Getting Through the Crisis

Author: David Causey, USA (Ret.)

A sailor greets her family.. Photo by The U.S. Navy is licensed under CC By 2.0

The UPI reported an interesting out-of-gas story. A family was enjoying a day in their airboat (AKA fan boat) on Lake Kissimmee in central Florida. Later, while towing the boat home their diesel pickup ran out of fuel.  

There, stranded on the shoulder of I-75 near the town of Wildwood, they got an idea. Why not fire up the airboat which was being towed behind them and use its propeller to push them along to the next exit?  So their adult son hopped onto the airboat and cranked up its motor.  

It worked. The propeller generated enough force to move the pickup and trailer. It didn’t go very fast, only 10 to 15 MPH. But it was quicker than walking, and they were able to maneuver their way right up to the gas pump of the nearest filling station. 
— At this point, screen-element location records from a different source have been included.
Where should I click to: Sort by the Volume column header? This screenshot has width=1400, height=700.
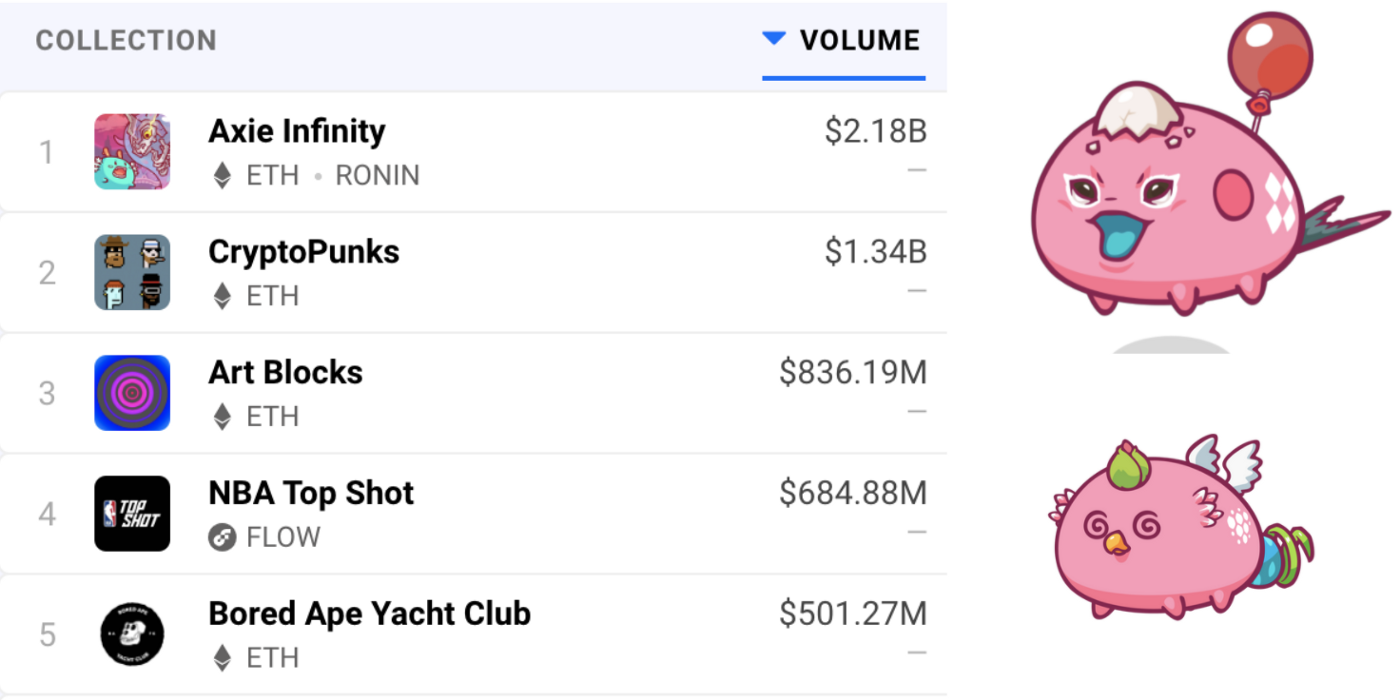click(859, 41)
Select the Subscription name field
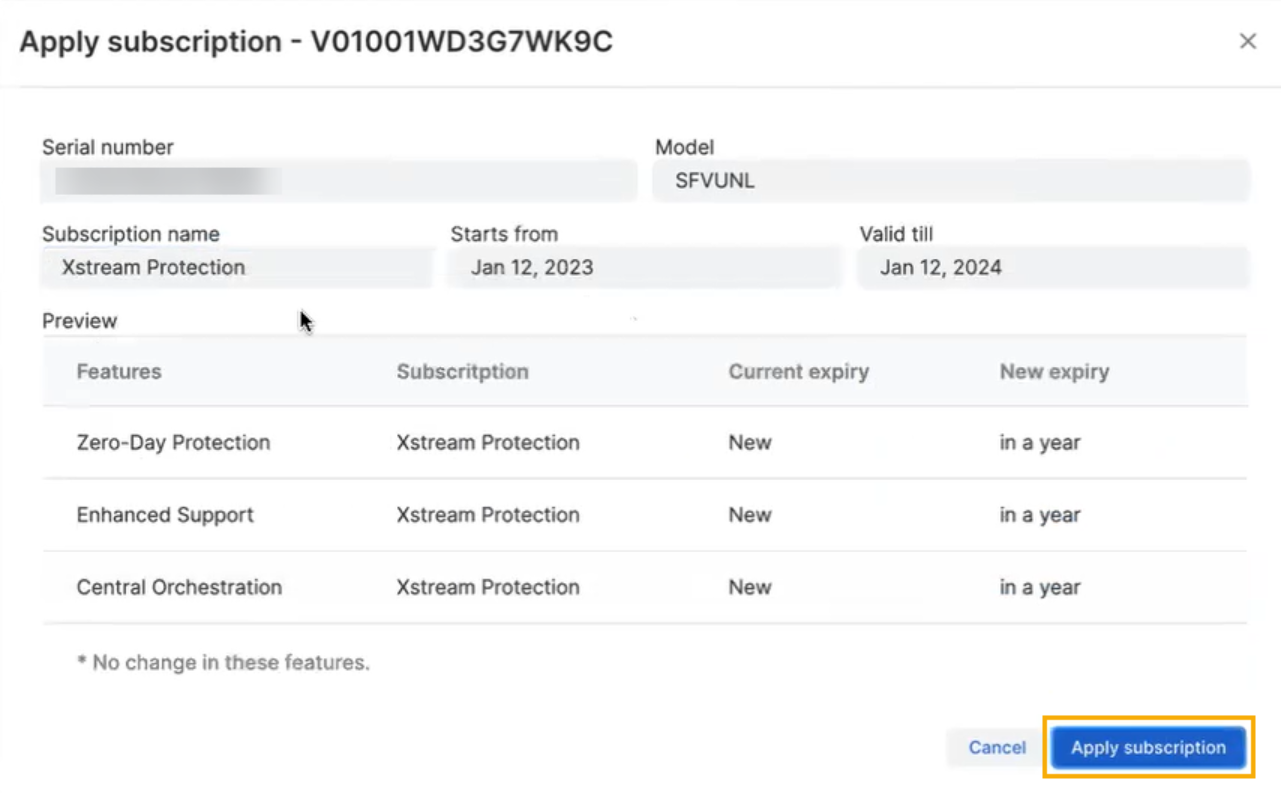Image resolution: width=1281 pixels, height=793 pixels. (x=236, y=267)
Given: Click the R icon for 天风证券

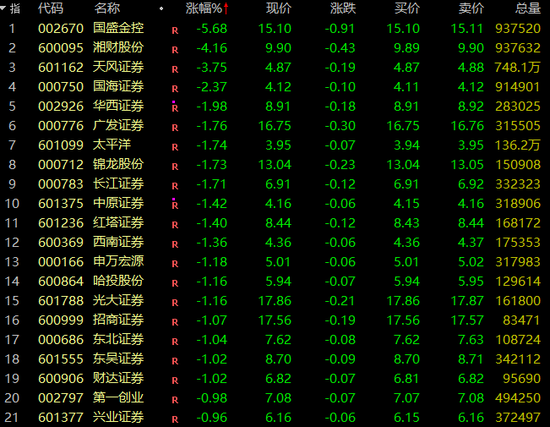Looking at the screenshot, I should (175, 70).
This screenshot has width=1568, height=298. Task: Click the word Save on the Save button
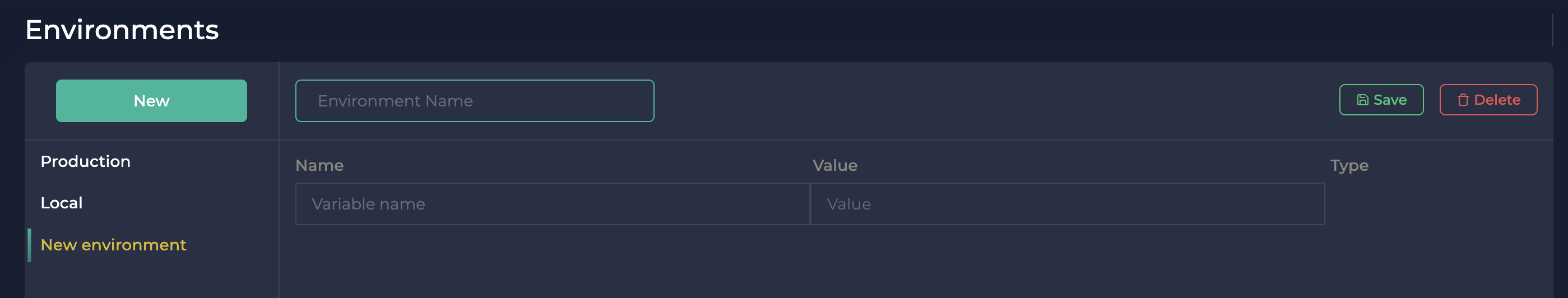1390,100
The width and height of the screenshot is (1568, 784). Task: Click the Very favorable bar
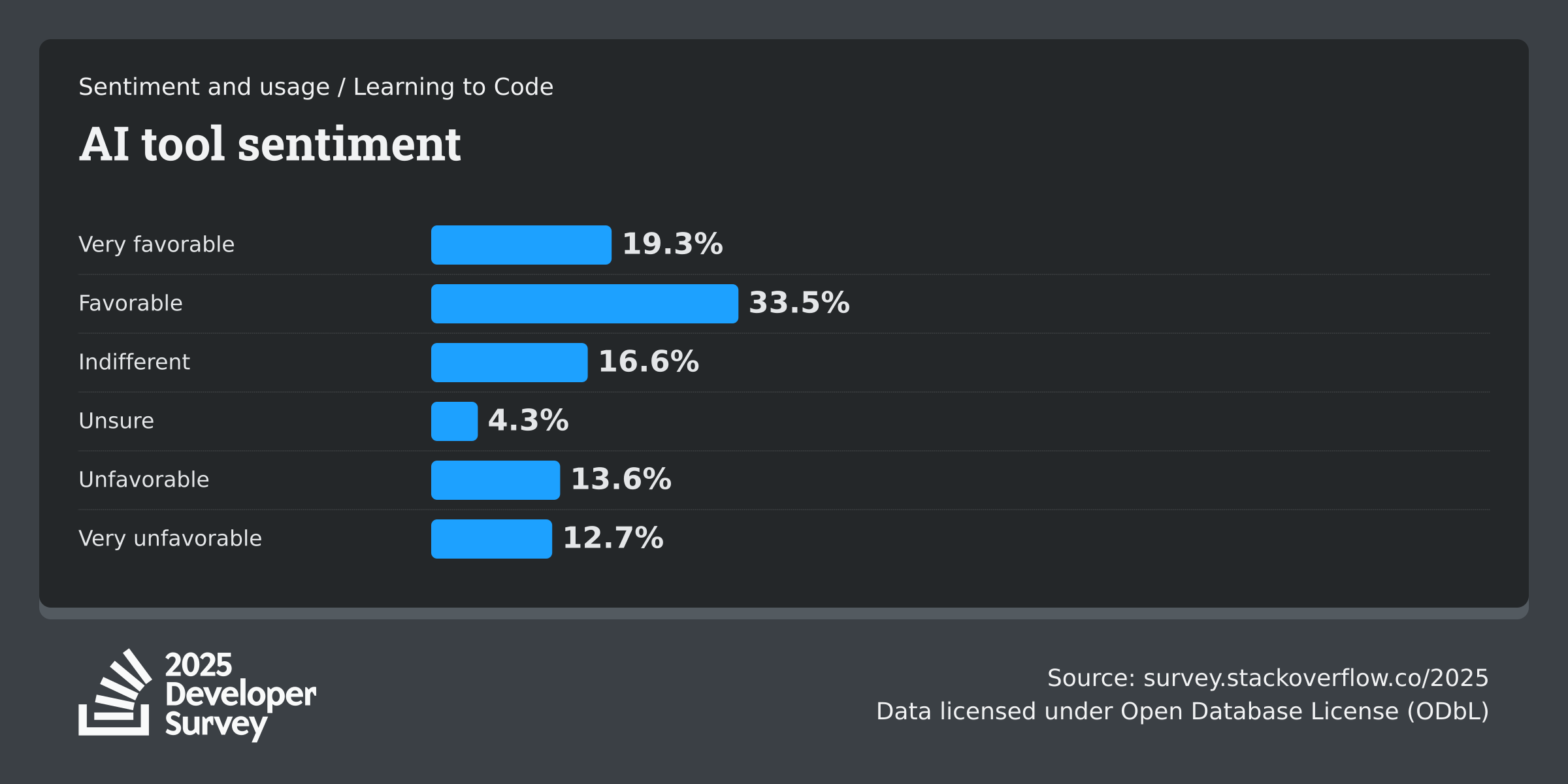[x=521, y=245]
Reading this story brought several ideas to mind. For instance, it reminded me of the need to keep one’s head in a crisis so as not to lose sight of the resources and solutions around us.  
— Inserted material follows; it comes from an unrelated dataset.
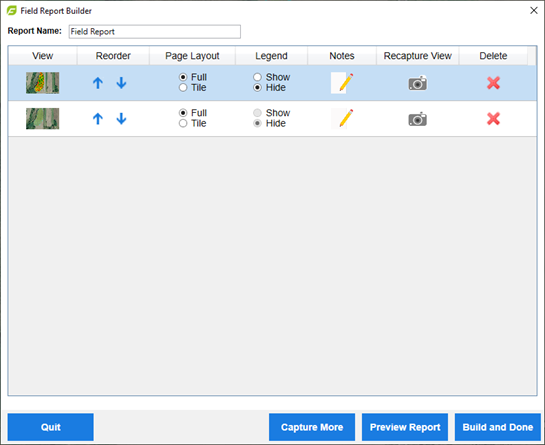
Task: Select Full layout for the first view
Action: 193,77
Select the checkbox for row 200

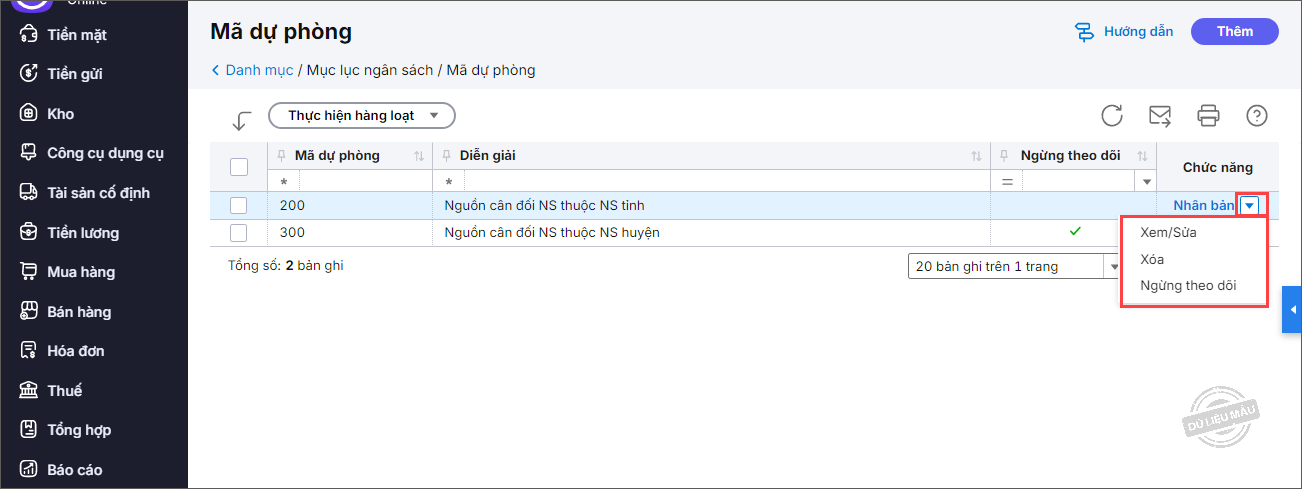click(x=239, y=205)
But what struck me most about this story is the “role reversal” which took place. The boat which was once being towed later became the source of propulsion. In fact, all on the same day the role of “propelling” shifted back and forth between the truck and the boat. On the way to the lake, the truck took the lead. Once on the lake, the boat took the lead. On the way home the truck, again, took the lead—until it ran out of fuel. Then the boat was called upon again to do the pushing. Finally, after refueling the truck took over. 
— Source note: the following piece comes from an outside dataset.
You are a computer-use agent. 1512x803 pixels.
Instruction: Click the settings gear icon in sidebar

This role reversal has a human counterpart. Think of an airline crew during different phases of the flight. While taxiing to the runway, the air traffic controller and the flight attendants (in their safety brief) are giving all the instructions. Once given clearance to take off the pilots take charge. 

But let’s throw in some problems. Imagine a scenario like those portrayed in the movies Zero Hour and Airplane. Many of the passengers and crew members consume a contaminated in-flight meal. As a medical crisis unfolds, a doctor on board suddenly takes on the role of leadership. Unfortunately, both pilots also consumed the same tainted meal and become incapacitated. A frantic search is made for any passenger with flight experience. Once a pilot is identified among the passengers, he or she takes on the burden of leadership. Finally, a ground-based flight instructor takes over as he or she gives guidance to the stand-in pilot from the nearest airport. 

Deployment and Role-Swapping

A far more common version of role-swapping takes place among Military families. When the Soldier, Sailor, Airman, or Marine deploys, most of the domestic roles shift to the spouse who stays behind. This can create stress on the marriage. Children may even carry some of those responsibilities. It’s far from an ideal situation, but it works—just as the airboat succeeded at pushing the truck and trailer. 

Sometimes the spouse and children work so well at the role-reversal that they are hesitant to relinquish their responsibilities after the service member returns.  

More common, however, is that family members are glad to return the responsibilities to the redeploying service member. In fact, there’s often anxiety on the family’s part that the returning service member will be displeased at their performance during the separation. Therefore, it is of utmost importance that all members of the family exercise tons of flexibility and appreciation. All members made their contribution to get the family through the crisis. It may not have been a pretty sight. It may not have been the ideal situation. But by banding together, sharing the burden, and appreciating each other’s contribution they survived. And during deployments, survival is success. 

The same Scripture commands us, “Everyone must bear his own load” and “Bear one another’s burdens and so fulfill the law of Christ” (Galatians 6:2, 5). Be flexible. Be willing to give and to take. Show appreciation for everyone’s contribution. And God will take you through. 


Dear Father in heaven, I can be so rigid and set in my ways at times. Please help me to soften up and open up to new options. Make me willing to both pull my share of the load and share that burden with others as well. Fill me with Your wisdom, patience, and love. Amen.